Use of recombinant factor VIIa (rFVIIa) as pre-hospital treatment in a swine model of fluid percussion traumatic brain injury

J Emerg Trauma Shock. 2014 Apr;7(2):102-11. doi: 10.4103/0974-2700.130880.

Abstract

Context: Recombinant factor VIIa (rFVIIa) has been used as an adjunctive therapy for acute post-traumatic hemorrhage and reversal of iatrogenic coagulopathy in trauma patients in the hospital setting. However, investigations regarding its potential use in pre-hospital management of traumatic brain injury (TBI) have not been conducted extensively.

Aims: In the present study, we investigated the physiology, hematology and histology effects of a single pre-hospital bolus injection of rFVIIa compared to current clinical practice of no pre-hospital intervention in a swine model of moderate fluid percussion TBI.

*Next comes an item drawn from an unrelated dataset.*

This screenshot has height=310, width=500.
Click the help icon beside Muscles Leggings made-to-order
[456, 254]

Materials and methods: Animals were randomized to receive either a bolus of rFVIIa (90 μg/kg) or nothing 15 minutes (T15) post-injury. Hospital arrival was simulated at T60, and animals were euthanized at experimental endpoint (T360).

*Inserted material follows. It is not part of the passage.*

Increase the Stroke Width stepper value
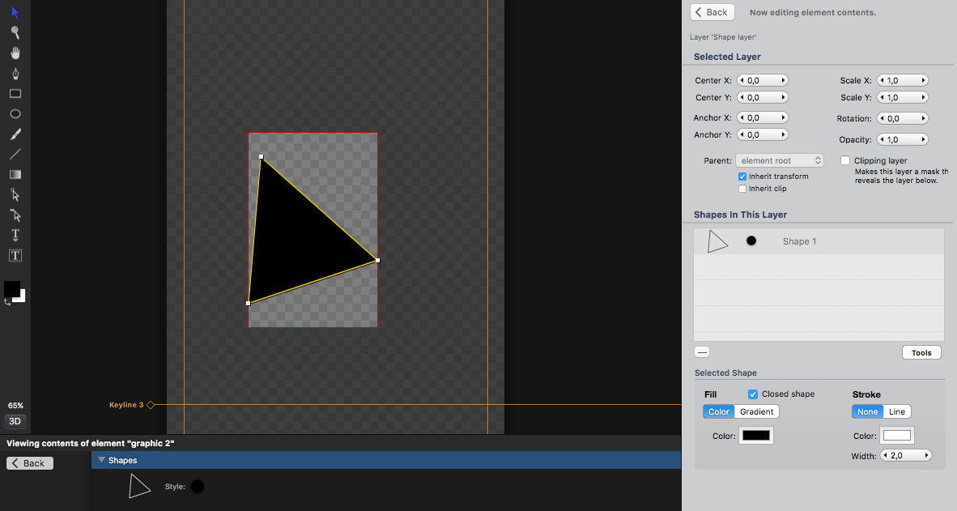Screen dimensions: 957x511 click(x=926, y=455)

Results: Survival was 100% in both groups; baseline physiology parameters were similar, vital signs were comparable. Animals that received rFVIIa demonstrated less hemorrhage in subarachnoid space (P = 0.0037) and less neuronal degeneration in left hippocampus, pons, and cerebellum (P = 0.00009, P = 0.00008, and P = 0.251, respectively). Immunohistochemical staining of brain sections showed less overall loss of microtubule-associated protein 2 (MAP2) and less Flouro-Jade B positive cells in rFVIIa-treated animals.

Conclusions: Early pre-hospital administration of rFVIIa in this swine TBI model reduced neuronal necrosis and intracranial hemorrhage (ICH). These results merit further investigation of this approach in pre-hospital trauma care.

Keywords: Coagulopathy; necrosis; pre-hospital; rFVIIa; swine; traumatic brain injury.